## EXCERPT

'Next-gen' HTML5 app LucidChart raises a million in funding


LucidChart is a fantastic example of how an HTML5 Web app can offer functionality comparable to a desktop application on any platform with an appropriate browser, and not even require a full-time connection to work. After having become the most popular paid app in the Chrome app store, and then launching full offline functionality at Google I/O this year, LucidChart on Tuesday announced it has raised a million dollars in seed funding from 500 Startups, 2M Companies, K9 Ventures, and other unnamed angel investors.

LucidChart was crafted in late 2009 to be the pure Web app version of Microsoft Visio, where multiple users can render and manipulate graphical charts in the Web browser in real time. It even has support for Visio .vdx documents.

By default, it's a free service that includes up to 25 MB in online storage and the ability to include 2 collaborators in a project and to view Visio files, but users can move up to different paid tiers which begin at $25 per month for 5 GB storage, unlimited collaborators, and other premium features such as a wider array of design templates and the ability to actually manipulate the .vdx files in a realtime, collaborative environment.

Even though it's a Web app, LucidChart walks an interesting tightrope between Web development and software development. When LucidChart CEO Karl Sun talked to Betanews last week, he said he still has doubts about computers that exist solely on the net.

"The Chrome Web Store has been a great distribution source for us and gotten us lots of users…but how useful is a computer that is only a browser when compared to something like a cheap laptop that has a browser in addition to all the other stuff?" Asked Sun. "I'm cautiously optimistic that there's a set of users that [the Chromebook] will be perfect for, but I don't think right now it's a great choice for the majority of the market. But hopefully as Web apps get better -and we consider LucidChart to be an example of the next generation of Web apps and what you can do in the browser-that will change."

Sun said this round of funding will be put toward growing his team.

## LISTED ENTRIES

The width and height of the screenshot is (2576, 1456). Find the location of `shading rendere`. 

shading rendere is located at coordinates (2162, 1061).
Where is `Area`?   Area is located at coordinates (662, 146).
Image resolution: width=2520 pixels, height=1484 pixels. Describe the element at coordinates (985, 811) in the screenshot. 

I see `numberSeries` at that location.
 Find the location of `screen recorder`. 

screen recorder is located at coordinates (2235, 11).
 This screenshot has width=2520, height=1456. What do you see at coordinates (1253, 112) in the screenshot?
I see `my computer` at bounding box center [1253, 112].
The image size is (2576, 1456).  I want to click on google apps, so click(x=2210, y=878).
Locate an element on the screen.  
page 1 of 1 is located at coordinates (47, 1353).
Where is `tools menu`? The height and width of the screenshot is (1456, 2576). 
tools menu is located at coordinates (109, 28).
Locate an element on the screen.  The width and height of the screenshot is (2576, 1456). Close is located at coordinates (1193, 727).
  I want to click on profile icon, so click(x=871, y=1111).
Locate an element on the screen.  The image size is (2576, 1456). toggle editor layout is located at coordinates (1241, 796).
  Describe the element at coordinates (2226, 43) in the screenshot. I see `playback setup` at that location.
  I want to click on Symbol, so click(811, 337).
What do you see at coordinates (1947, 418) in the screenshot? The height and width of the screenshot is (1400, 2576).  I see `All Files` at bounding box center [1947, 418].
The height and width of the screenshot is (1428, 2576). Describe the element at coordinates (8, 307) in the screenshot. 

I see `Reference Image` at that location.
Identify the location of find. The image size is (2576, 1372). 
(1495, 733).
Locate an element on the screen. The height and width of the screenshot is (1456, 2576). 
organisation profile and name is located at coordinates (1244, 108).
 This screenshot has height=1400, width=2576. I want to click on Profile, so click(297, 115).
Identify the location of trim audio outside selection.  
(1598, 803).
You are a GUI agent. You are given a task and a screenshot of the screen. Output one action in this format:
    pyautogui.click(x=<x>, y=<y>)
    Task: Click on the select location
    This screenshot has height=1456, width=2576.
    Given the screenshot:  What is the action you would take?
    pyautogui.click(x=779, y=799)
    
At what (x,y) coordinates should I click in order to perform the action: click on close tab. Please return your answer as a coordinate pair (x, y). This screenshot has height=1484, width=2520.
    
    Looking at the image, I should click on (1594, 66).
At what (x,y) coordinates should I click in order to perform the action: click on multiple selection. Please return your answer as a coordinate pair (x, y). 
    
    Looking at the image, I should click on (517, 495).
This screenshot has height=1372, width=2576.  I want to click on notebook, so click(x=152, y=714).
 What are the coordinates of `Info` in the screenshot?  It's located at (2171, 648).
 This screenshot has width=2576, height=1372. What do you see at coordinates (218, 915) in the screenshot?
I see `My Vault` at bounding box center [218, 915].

## REQUIRED WORK
Name every investor that the LucidChart funding article identifies by name as a source of the million-dollar seed round.

## RESPONSE TO THE EXERCISE
500 Startups, 2M Companies, and K9 Ventures.